▶ **What to do**: Please copy each of the following items word for word.

━━━ Recorded data ━━━

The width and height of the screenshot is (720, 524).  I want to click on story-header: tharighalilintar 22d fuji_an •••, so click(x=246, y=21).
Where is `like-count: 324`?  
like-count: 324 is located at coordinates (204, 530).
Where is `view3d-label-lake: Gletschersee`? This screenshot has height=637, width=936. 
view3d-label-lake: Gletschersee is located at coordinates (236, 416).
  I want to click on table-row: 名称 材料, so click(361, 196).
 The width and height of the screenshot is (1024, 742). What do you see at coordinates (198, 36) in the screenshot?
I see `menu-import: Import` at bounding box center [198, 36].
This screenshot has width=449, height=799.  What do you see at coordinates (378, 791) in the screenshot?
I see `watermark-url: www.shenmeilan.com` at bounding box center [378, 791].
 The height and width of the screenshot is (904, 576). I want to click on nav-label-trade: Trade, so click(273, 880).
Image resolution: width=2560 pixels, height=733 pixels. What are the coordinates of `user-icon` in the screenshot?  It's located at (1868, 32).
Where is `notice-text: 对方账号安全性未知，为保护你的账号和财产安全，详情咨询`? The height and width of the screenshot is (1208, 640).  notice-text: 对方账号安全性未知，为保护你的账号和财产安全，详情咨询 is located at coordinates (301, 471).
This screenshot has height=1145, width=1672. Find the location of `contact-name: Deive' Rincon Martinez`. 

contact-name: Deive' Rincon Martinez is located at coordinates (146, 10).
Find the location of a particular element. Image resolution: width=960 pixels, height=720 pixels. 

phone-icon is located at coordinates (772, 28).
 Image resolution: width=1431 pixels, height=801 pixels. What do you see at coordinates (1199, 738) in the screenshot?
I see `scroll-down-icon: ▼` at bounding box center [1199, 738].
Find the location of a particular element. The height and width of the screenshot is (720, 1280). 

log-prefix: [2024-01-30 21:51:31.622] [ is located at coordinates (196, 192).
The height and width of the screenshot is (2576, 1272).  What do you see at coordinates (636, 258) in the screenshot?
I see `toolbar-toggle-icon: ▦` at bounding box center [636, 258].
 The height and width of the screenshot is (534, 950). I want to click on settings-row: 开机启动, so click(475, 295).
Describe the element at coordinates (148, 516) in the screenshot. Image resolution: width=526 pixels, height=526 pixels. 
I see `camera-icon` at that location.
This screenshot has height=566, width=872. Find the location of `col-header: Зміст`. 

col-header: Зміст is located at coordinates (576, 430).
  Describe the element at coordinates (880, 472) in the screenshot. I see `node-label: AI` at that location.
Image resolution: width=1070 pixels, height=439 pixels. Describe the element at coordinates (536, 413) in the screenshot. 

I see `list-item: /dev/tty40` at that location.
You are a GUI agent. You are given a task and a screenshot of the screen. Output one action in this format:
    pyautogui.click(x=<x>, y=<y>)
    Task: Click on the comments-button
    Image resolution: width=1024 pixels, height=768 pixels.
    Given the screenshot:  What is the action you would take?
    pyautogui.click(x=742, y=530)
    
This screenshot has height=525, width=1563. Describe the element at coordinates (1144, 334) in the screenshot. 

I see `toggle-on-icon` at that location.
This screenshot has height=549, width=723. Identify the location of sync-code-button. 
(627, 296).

━━━

▶ **Result**:
The width and height of the screenshot is (720, 524).  I want to click on story-header: tharighalilintar 22d fuji_an •••, so click(x=246, y=21).
Where is `like-count: 324`?  
like-count: 324 is located at coordinates (204, 530).
Where is `view3d-label-lake: Gletschersee`? This screenshot has height=637, width=936. 
view3d-label-lake: Gletschersee is located at coordinates (236, 416).
  I want to click on table-row: 名称 材料, so click(361, 196).
 The width and height of the screenshot is (1024, 742). What do you see at coordinates (198, 36) in the screenshot?
I see `menu-import: Import` at bounding box center [198, 36].
This screenshot has width=449, height=799.  What do you see at coordinates (378, 791) in the screenshot?
I see `watermark-url: www.shenmeilan.com` at bounding box center [378, 791].
 The height and width of the screenshot is (904, 576). I want to click on nav-label-trade: Trade, so click(273, 880).
Image resolution: width=2560 pixels, height=733 pixels. What are the coordinates of `user-icon` in the screenshot?  It's located at (1868, 32).
Where is `notice-text: 对方账号安全性未知，为保护你的账号和财产安全，详情咨询`? The height and width of the screenshot is (1208, 640).  notice-text: 对方账号安全性未知，为保护你的账号和财产安全，详情咨询 is located at coordinates (301, 471).
This screenshot has height=1145, width=1672. Find the location of `contact-name: Deive' Rincon Martinez`. 

contact-name: Deive' Rincon Martinez is located at coordinates (146, 10).
Find the location of a particular element. Image resolution: width=960 pixels, height=720 pixels. 

phone-icon is located at coordinates (772, 28).
 Image resolution: width=1431 pixels, height=801 pixels. What do you see at coordinates (1199, 738) in the screenshot?
I see `scroll-down-icon: ▼` at bounding box center [1199, 738].
Find the location of a particular element. The height and width of the screenshot is (720, 1280). 

log-prefix: [2024-01-30 21:51:31.622] [ is located at coordinates (196, 192).
The height and width of the screenshot is (2576, 1272).  What do you see at coordinates (636, 258) in the screenshot?
I see `toolbar-toggle-icon: ▦` at bounding box center [636, 258].
 The height and width of the screenshot is (534, 950). I want to click on settings-row: 开机启动, so click(475, 295).
Describe the element at coordinates (148, 516) in the screenshot. Image resolution: width=526 pixels, height=526 pixels. 
I see `camera-icon` at that location.
This screenshot has height=566, width=872. Find the location of `col-header: Зміст`. 

col-header: Зміст is located at coordinates (576, 430).
  Describe the element at coordinates (880, 472) in the screenshot. I see `node-label: AI` at that location.
Image resolution: width=1070 pixels, height=439 pixels. Describe the element at coordinates (536, 413) in the screenshot. 

I see `list-item: /dev/tty40` at that location.
You are a GUI agent. You are given a task and a screenshot of the screen. Output one action in this format:
    pyautogui.click(x=<x>, y=<y>)
    Task: Click on the comments-button
    Image resolution: width=1024 pixels, height=768 pixels.
    Given the screenshot:  What is the action you would take?
    pyautogui.click(x=742, y=530)
    
This screenshot has height=525, width=1563. Describe the element at coordinates (1144, 334) in the screenshot. 

I see `toggle-on-icon` at that location.
This screenshot has height=549, width=723. Identify the location of sync-code-button. 
(627, 296).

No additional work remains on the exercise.